By Haritha Hari, Lead QA Consultant at ThoughtWorks Technologies
A Quality Analyst (QA) like myself would probably have faced one or more of the hurdles that I have articulated below -
- Long running projects with extreme delivery pressures, multiple services and huge data involvements
- An application’s code whose initial functionalities have been developed by the client and have less test coverage than you are accustomed to
- Legacy applications that are not unit testable and applications whose entire logic lies in database queries
To make life a little easier, listed below are 10 tips to increase automation test coverage. These ideas are easy to incorporate, will improve test automation coverage and will reduce manual testing effort. They should also enhance the efficiency of a continuous delivery practice.
1) Introduce a new ‘To Be Automated’ lane, after ‘In Testing’ on the iteration wall. This will ensure all story cards have automation tests written before they are moved to the ‘Done’ section.
2) A code coverage tool could be made part of the build pipeline. The latter can be made to fail if there is a drop below an agreed benchmark. This will ensure stakeholders are held responsible for coverage (and test automation). This approach will also identify automated areas and limit the scope of manual regression cycles.
Language | Code Coverage Tool |
Dot net | dotCover |
Java | Cobertura, JaCoCo |
Ruby | SimpleCov |
Javascript | Istanbul |
Python | Coverage.py |
3) Create an automation backlog board out of the coverage report. Analyze the report and link it to features that can then be converted to test cards. This will communicate what has and should be covered in automation tests, creating visibility on the pending automation tests.
4) Automating the above backlog is a continuous effort. And, testers should include developers either in between iterations or during the regression phase. A target of two test cards per iteration can be set for automation. Additionally, the client’s buy-in for an iteration timeline can help clear a good majority of automation backlog.
5) Ensuring product quality is a collective responsibility and the entire team should be aware of the test pyramid. Encourage developers to write unit tests without moving it up in the test pyramid, thereby increasing investment.
6) Monitor Git for every story code committed to understanding the test coverage, with respect to already written unit and API tests. This helps testers write tests only for the non-automated part of the check-in. Also, by comparing the release branch and master branch, testers optimize their effort only on the impacted areas for manual regression.
7) Capture test cases during story creation.

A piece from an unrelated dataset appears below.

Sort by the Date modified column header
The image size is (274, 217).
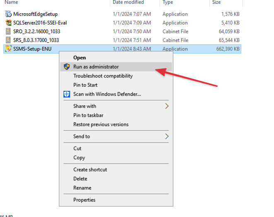click(129, 2)
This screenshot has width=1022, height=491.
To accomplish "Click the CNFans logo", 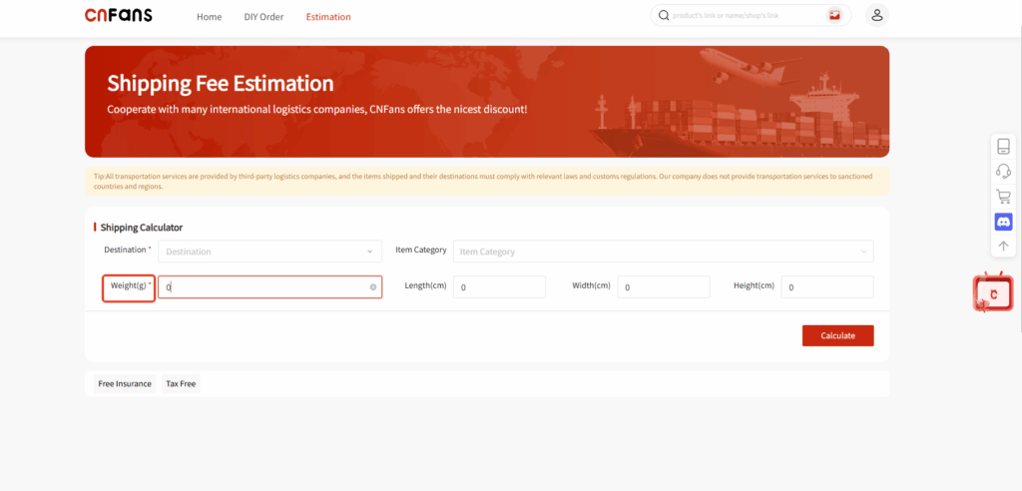I will (119, 16).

Developers then, tend to adopt a tester’s perspective and ponder over what tests should go into which layer of the test pyramid. This is a good beginning for a shift-left test principle.
8) Introduce the acceptance criteria ‘write API tests’ to ensure positive functional tests are given importance even during the development phase. This will serve as a quick check to developers who may not have mastered the process. This eases testers’ efforts when catching up with tests for all the edge cases in a story.
9) Execute tests in Devbox or Volleyball to make certain that all functionalities are working fine and no tests are broken. This is also a platform for testers and developers to jointly validate if tests are being written in the correct test pyramid layers, and also if the data setup and assertions are per standard.
10) Include QAs in estimation sessions. This can influence the estimation points. If there is an additional effort in data setup or a change in the testing approach, stakeholders should consider this while estimating for a story. A simple code change might lead to a huge functional impact and thereby increase testing effort which means a 1 pointer story may not be a 1 pointer, after all.
The measures that we have discussed here,when introduced at the right time will help clear automation backlog on any project. When all stakeholders are motivated to follow processes, QAs can achieve the dream of an excellent automation code coverage and increased ROI.